━━━━━ PROVIDED DATA ━━━━━

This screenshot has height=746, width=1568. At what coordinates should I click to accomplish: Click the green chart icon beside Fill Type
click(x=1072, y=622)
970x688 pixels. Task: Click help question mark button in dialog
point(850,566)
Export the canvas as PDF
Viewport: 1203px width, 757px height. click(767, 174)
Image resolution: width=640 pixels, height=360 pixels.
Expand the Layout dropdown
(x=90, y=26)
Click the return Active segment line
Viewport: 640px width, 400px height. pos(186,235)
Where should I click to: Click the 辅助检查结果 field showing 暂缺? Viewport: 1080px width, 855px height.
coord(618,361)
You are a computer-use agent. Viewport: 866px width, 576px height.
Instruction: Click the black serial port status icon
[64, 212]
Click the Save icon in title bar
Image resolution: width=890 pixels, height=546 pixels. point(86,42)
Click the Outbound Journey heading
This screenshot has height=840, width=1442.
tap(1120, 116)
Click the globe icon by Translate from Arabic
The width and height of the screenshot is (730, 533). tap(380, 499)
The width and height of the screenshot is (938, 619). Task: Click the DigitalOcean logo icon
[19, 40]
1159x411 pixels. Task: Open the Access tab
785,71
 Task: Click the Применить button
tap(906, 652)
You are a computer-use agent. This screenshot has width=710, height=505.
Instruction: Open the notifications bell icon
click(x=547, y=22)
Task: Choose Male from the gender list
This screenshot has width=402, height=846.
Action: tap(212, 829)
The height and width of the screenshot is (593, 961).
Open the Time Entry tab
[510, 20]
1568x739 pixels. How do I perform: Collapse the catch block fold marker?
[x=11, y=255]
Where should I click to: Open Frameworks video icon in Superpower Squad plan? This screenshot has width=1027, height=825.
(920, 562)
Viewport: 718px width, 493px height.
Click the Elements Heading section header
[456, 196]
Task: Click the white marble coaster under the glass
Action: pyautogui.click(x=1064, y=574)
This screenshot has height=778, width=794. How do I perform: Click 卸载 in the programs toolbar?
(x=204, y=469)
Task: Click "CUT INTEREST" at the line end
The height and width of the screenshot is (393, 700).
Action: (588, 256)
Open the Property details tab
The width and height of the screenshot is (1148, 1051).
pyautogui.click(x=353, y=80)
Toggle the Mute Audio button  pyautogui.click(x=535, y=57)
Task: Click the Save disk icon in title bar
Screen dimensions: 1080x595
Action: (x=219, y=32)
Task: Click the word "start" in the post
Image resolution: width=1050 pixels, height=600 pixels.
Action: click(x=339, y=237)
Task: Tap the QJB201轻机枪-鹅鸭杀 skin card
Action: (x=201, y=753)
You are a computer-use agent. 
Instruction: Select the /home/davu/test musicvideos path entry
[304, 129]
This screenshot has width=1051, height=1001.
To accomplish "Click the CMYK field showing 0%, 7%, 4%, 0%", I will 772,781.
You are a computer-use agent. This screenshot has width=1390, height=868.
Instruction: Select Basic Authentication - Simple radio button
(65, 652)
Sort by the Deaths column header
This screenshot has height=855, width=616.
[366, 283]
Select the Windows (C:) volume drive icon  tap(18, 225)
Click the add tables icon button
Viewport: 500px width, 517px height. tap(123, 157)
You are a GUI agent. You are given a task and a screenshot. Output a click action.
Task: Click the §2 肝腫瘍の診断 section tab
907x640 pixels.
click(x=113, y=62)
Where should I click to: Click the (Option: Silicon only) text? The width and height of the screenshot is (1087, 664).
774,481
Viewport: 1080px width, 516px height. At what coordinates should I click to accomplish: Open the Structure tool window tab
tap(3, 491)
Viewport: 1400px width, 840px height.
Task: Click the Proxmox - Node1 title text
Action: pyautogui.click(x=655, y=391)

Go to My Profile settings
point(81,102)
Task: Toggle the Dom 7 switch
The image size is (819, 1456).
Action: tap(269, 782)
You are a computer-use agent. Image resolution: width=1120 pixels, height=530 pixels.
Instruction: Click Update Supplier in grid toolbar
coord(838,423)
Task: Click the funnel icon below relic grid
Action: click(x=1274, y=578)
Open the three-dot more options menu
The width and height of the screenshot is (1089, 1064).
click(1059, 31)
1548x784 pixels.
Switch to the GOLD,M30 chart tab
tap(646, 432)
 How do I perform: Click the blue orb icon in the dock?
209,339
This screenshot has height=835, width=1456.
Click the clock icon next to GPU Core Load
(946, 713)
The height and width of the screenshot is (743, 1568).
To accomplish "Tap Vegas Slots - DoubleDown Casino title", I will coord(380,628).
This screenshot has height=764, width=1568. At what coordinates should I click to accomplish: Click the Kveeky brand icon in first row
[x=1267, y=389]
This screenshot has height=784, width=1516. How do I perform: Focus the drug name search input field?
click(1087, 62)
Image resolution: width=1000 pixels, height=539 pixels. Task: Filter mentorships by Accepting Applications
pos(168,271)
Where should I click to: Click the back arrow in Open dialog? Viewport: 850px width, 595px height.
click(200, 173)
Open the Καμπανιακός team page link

━━━━━

* PROBLEM REQUIREMENTS
Line count for "agent": say how many lines of the entries above include that word, and give only the number.

* TASK SOLUTION
6